RE: Problem getting traps to work correctly

2006-07-13 Thread David Nolan



--On Thursday, July 13, 2006 14:01:58 -0500 Tim Carr [EMAIL PROTECTED] 
wrote:



A question on the redistribute option, though - I'm not sure I can
follow how the configuration works.  For example, my current remote
server config is:


redistribute is a service level config option, not a period option.  For 
example:

watch Store13-2
   service DRBD_Status
   interval 15s
   monitor DRBDCheck.monitor -s you
   description Is\ DRBD\ working\ there?
   redistribute trap.alert mainmonitor


-David



___
mon mailing list
mon@linux.kernel.org
http://linux.kernel.org/mailman/listinfo/mon


RE: Problem getting traps to work correctly

2006-07-13 Thread Tim Carr
Gotcha.  I threw that in, and it seems to work correctly, except I can't
tell if it is or not.  I'm watching the log file, and it shows alerts
being sent on an up/down event, but I'm not seeing alerts every 15s
showing up when things are working correctly.  Is that expected
behavior?

Thanks,
Tim

-Original Message-
From: [EMAIL PROTECTED] [mailto:[EMAIL PROTECTED]
On Behalf Of David Nolan
Sent: Thursday, July 13, 2006 7:06 AM
To: mon@linux.kernel.org
Subject: Re: Problem getting traps to work correctly



--On Wednesday, July 12, 2006 16:30:08 -0500 Tim Carr
[EMAIL PROTECTED] 
wrote:

 When mainmonitor gets one of the traps, I'll see this in
 /var/log/messages:



 Jul 11 16:20:04 monitor mon[2017]: trap received for undefined service
 type default/DRBD_Status



 ...but nothing will actually get kicked off and no mail is sent.
Also,
 the mon.cgi program (running on mainmonitor) will stay in the
 blue/unchecked status.


Looks like you've found a logic bug.  The code to set the group 
service 
in handle_trap to default/default has an error which causes it to set
the 
group but never the service.  I just commited a fix for this to CVS.

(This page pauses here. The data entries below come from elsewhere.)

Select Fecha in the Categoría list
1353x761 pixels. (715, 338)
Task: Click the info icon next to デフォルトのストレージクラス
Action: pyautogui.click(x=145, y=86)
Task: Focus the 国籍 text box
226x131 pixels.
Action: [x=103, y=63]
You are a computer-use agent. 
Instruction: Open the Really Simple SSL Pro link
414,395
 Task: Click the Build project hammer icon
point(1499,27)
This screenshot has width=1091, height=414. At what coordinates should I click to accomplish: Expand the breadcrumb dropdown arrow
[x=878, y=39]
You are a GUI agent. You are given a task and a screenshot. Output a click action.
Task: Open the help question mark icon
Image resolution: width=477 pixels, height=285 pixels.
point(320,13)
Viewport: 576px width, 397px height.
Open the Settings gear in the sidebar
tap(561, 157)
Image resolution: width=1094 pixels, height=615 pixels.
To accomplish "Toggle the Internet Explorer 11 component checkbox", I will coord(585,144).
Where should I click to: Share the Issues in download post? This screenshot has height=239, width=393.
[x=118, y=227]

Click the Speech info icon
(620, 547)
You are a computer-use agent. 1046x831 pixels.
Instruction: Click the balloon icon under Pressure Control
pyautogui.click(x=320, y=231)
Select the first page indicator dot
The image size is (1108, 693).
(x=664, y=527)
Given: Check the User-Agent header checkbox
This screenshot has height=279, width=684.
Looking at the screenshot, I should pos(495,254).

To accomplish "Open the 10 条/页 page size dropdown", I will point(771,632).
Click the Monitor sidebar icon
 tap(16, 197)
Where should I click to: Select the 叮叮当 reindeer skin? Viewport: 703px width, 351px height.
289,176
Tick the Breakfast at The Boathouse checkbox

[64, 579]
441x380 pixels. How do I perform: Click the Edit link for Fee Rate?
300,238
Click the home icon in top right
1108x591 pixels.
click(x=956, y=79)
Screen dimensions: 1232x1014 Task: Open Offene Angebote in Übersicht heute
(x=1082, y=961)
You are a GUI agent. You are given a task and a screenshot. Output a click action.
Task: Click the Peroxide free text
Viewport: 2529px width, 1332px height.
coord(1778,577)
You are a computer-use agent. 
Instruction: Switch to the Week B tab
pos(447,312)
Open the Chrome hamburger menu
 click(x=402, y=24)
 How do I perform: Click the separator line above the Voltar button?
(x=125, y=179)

 Jul 11 16:24:49 monitor mon[2017]: trap trap 0 from  grp=default
 svc=DRBD_Status, sta=0


In this case you're not getting an alert because the status bit of the
trap 
is set to 0, which is the OK status.  It looks like the remote.alert in
CVS 
was never updated when Mon starting using that field.  trap.alert was 
rewritten...  Since these two alerts server the same purpose I'm going
to 
remove remote.alert from CVS.



 Any thoughts as to what's going on here?  I'm trying to get this
 working:

 -An alert getting kicked off by the mainmonitor's system when
it
 receives a trap; and

 -The mon.cgi program on mainmonitor showing an alert status
once
 its received that trap.



BTW, you might want to use the 'redistribute' config parameter for your 
traps, that will cause all status updates to propagate to your main mon 
server.  That way you can see when the last test occurred at all times. 
From the current Mon manpage (in CVS):
   redistribute alert [arg...]
A service may have one redistribute option, which is a special form of
an 
an alert definition.  This alert  will be called on every service status

update, even sequential success status updates.  This can be used to 
integrate Mon with another monitoring system, or to link together
multiple 
Mon servers via an alert script that generates Mon traps.


-David


___
mon mailing list
mon@linux.kernel.org
http://linux.kernel.org/mailman/listinfo/mon

___
mon mailing list
mon@linux.kernel.org
http://linux.kernel.org/mailman/listinfo/mon


RE: Problem getting traps to work correctly

2006-07-13 Thread David Nolan



--On Thursday, July 13, 2006 14:20:38 -0500 Tim Carr [EMAIL PROTECTED] 
wrote:



Gotcha.  I threw that in, and it seems to work correctly, except I can't
tell if it is or not.  I'm watching the log file, and it shows alerts
being sent on an up/down event, but I'm not seeing alerts every 15s
showing up when things are working correctly.  Is that expected
behavior?

Thanks,
Tim



I refer to the server that sends the traps as a slave server, and the 
server collecting the traps as the master server.  Your master server 
should receive a trap on every status update on the slave server, i.e. a 
trap every 15s in your example.  The master should only alert based on its 
alert behavior.  This makes receving updates via traps almost functionally 
equivelant to other monitor tests that you run on your master server.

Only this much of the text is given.